Furthermore, these dashboards may also contain contextual information to help the viewer make sense of the alerts. For example, it might be useful to show traffic levels or status of an underlying third party system. However, it is important to remember that less is more with monitoring dashboards. It is not about the detail, it is a call to action to investigate the problem.
The diagram above shows a sketch I’ve made to illustrate what a clear and informative monitoring dashboard might look like. Something is clearly wrong with the Cat API, perhaps this is causing the latency with the Animal Website? Oh wait, the website requests seem to have gone up quite a bit, perhaps that is worth investigating?
It is worth mentioning that many leading tools on the market are not tailored for making monitoring visuals. Products such as Kibana, Graphana, and Cloudwatch Dashboards are all based around making dashboards for a defined time frame (such as last 3hrs, last day etc). There’s usually an option to adjust this period in the top corner of the screen. So, why is this a problem?
Firstly, some of the data is pushed real time to the dashboard rather than being queried for a particular time frame. This makes integration with alerting data sources problematic, if not next to impossible with these tools.
Secondly, the context data that you might want to display might not be as simple as a single time period. For example, what if for one graph you need to see the last three hours of data whereas a neighbouring graph you want to see the data for the same period yesterday.
For these reasons, I’ve often seen teams resort to using Open Source tools like Smashing or building their own solutions for clear and informative monitoring.
“It’s a funny thing about looking for things. If you hunt for a needle in a haystack you don’t find it. If you don’t give a darn whether you ever see the needle or not it runs into you the first time you lean against the stack.”
Imagine you’ve had an alert or your monitoring dashboard has turned a shade of rouge. You know that one of your systems is failing, but what is causing it? This is where detail becomes important, you need as much as possible to help you diagnose and resolve the issue.
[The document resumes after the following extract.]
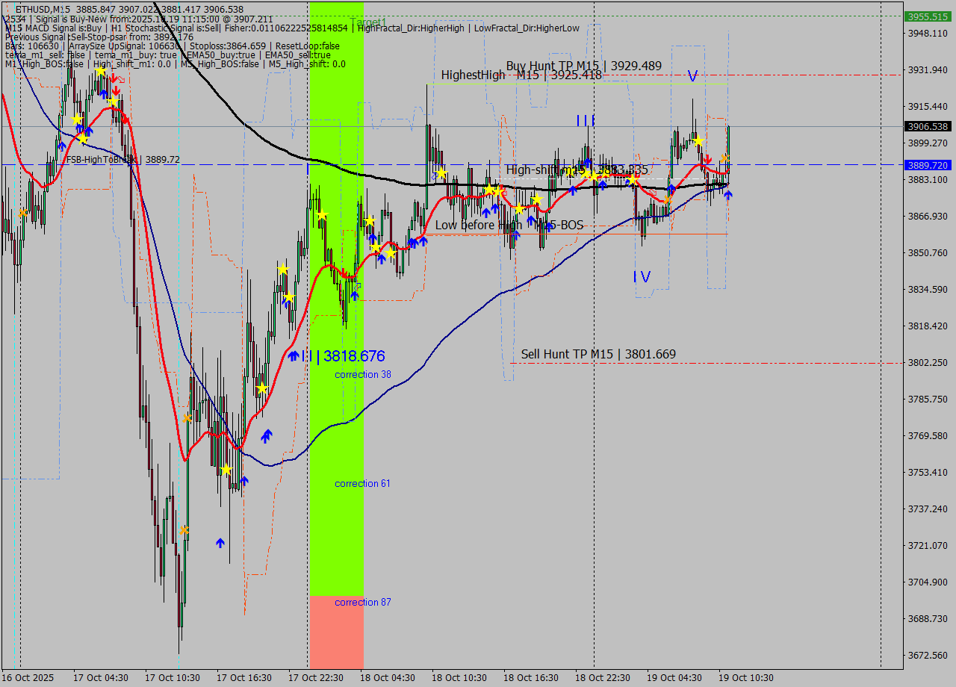Select the blue V wave marker at chart top
This screenshot has width=956, height=687.
692,75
Sources of diagnostic information include application logs, instrumentation metrics from infrastructure, and logs of external services (such as Web Application Firewalls and API Management).
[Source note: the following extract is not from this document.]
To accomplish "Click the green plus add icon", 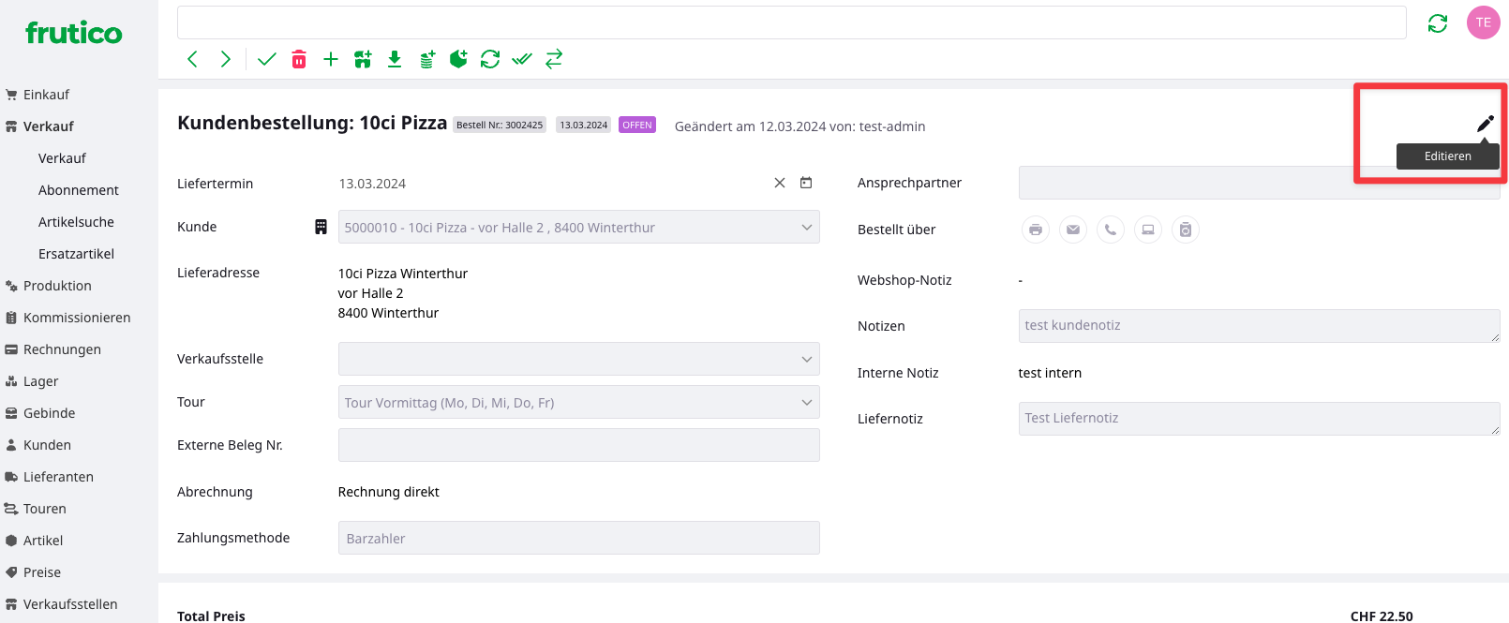I will [331, 60].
However, be aware that there can be too much detail to sieve through, especially in the middle of the night! It is important to just log and capture information that is likely to be useful. Consider how ‘chatty’ your logs are, will they make it easier or harder to find that needle in the haystack? Another consideration is how long you retain your diagnostic information for, holding logs and metrics longer help spot long-term patterns, but at a higher cost and more data to search through. It is important to find the right balance for your team, not just falling back to default positions (e.g. whole organisation stores logs for 12 months).
Tooling wise, diagnostics is the forté of products such as Kibana, Graphana, and Cloudwatch Dashboards. The ability of these products to bring together numerous data sources and build in-depth visualisations based upon time ranges is ideal for supporting diagnostics.
If your system contains many moving parts (i.e. Microservices) it may be worth considering a Distributed Tracing solution, such as Zipkin or AWS X-Ray. These utilise a common identifier for requests through the system, which enables the user interface of these tools to provide timings and points of failure between the various parts of your system.
In this post I have covered the differences between Alerting, Monitoring, and Diagnostics on software systems. The diagram below illustrates how the amount of detail increases from Alerting to Monitoring and then surges in the Diagnostics arena.
Each of these use cases have unique requirements that call for different approaches and different tool-sets. But combined together they help to form a coherent picture of the state of a software system.